おばあさんになったロリー…きっと綺麗なまま歳を重ねていくとは思うんだが、もし看取ってくれと言われたら想像するだけで辛いな。
ああ、それは嫌だなぁ。
その前に俺が先に消えてしまいたい。
そんなの悲しすぎるだろ。
「100年くらいじゃ来ないと思います」
ロリーがキッパリと言うのに俺は少し驚く。
「もっと長生きするつもりかい?」
「え? ええ。長命種族なので…」
ロリーが少し戸惑ったように言う。
「長命種族? ヒューマンだろ? ヒューマンの寿命はせいぜい100年じゃなかったのか?」
カダベルも90代で亡くなっている。この世界の平均寿命は知らないが、カダベルでも長生きな方だったんじゃないだろうか。かなり健康的な生活を送っていたし…。
「私、ヒューマンじゃありませんよ?」
「え?」
「私もジョシュも…。父はヒューマンでしたけど」
「ええ!?」
父親と種族が違うなんてことあるの?
隔世遺伝とか? 先祖返りとかいうやつ?
「寿命は恐らくルフェルニさんより長いはずですよ。見た目も成人したらほぼ変わらないです。母がそうでしたから…私を産んだときには150歳くらいだったはずです」
「え?! 今の俺より年上じゃん! ま、マジか…。なんだその完全無欠生命体みたいな存在は」
ヴァンパイアも驚きだったが、こんなすぐ側に、地球じゃ最も羨ましがれるような存在がいただなんて…。
「てっきりご存知だとばかり…」
「いや、知らん。なんて種族なんだ? 見た目はヒューマンだが…」
「え? …ああ」
ロリーの眼に悪戯心から生じたであろう笑みが浮かんだ。
「…カダベル様でもわからないことがあるんですね」
「当たり前だろ。魔法についてだって、あれだけ研究していたのにわからんことだらけさ」
「……なら、ヒミツにさせて下さい」
「は? なんでよ? どうして秘密?」
「ちょっとした仕返しです。だって…私、カダベル様が死んでしまったものと本当に悲しかったんですから!」
「それとこれは…」
「いいんです! さっきだって、ジュエルやルフェルニさんとばーっかりお話して、私とお話して下さらなかったですし!」
「んー、いや、ロリー。だがな、教えてもらわんと気になって夜も眠れ…」
「カダベル様、寝ないじゃありませんか」
「そりゃ…そうなんだが…」
気になるな。研究者としてのカダベルの性質上、知らないことを知らないままにして置きたくない。
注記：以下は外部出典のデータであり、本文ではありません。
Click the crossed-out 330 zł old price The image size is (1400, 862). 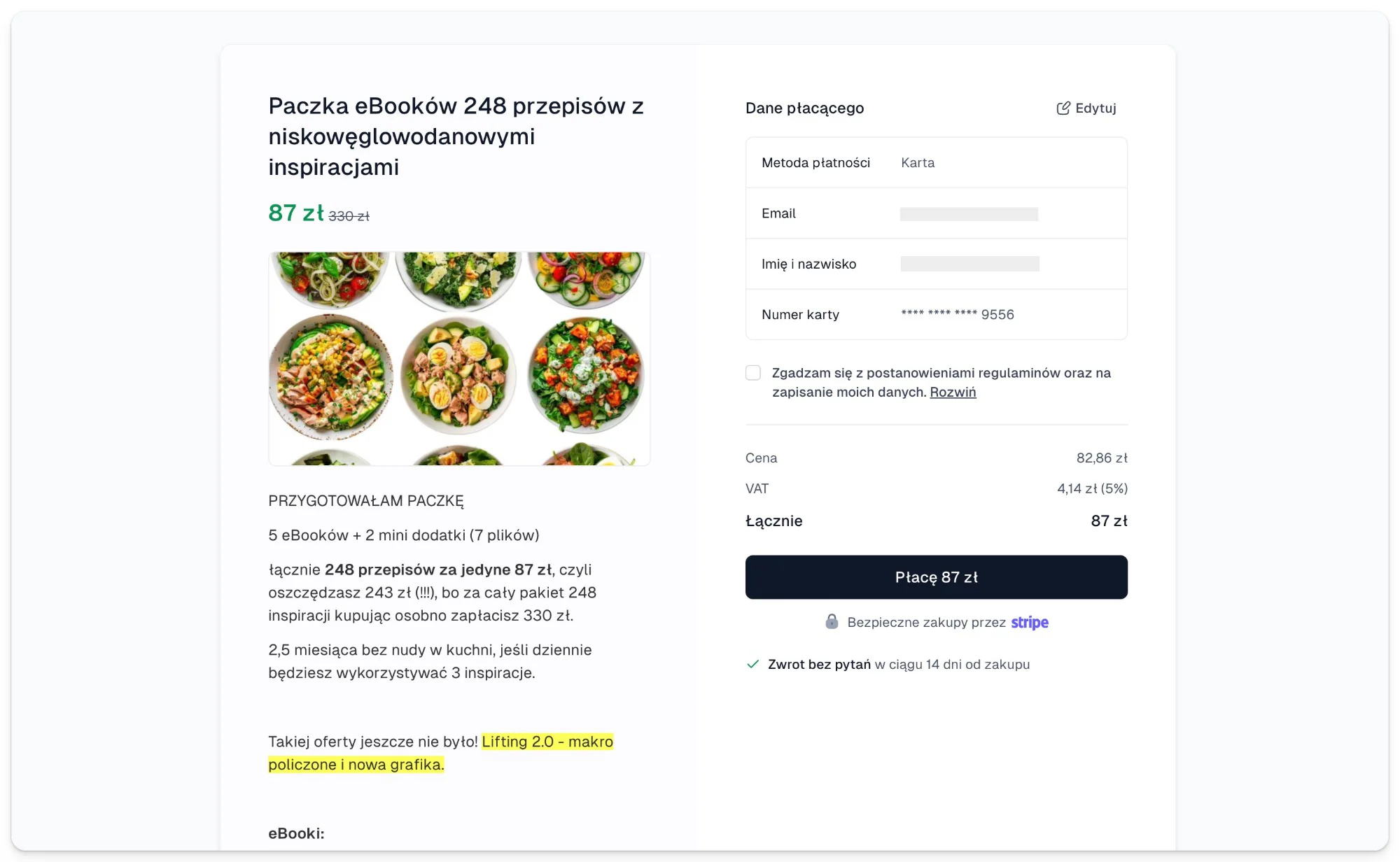[349, 216]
「…カダベル様。私のことを調べる時間はたーっぷりありますよ。それまでは世界から消えられませんね」
嬉しそうにロリーは笑う。
「……そうだな。ロリーやこの世界のこと、全部を解き明かすのも面白いかもな」
地球とはまったく違う世界。
死にかけの老人になって絶望していたが、ひょんなことをきっかけにして死後に様々な体験をすることができた。
いまならば、あの詐欺会社…『S・A・W・T・S』に感謝してもいいんじゃないか…俺はそんなことを思ったのだった。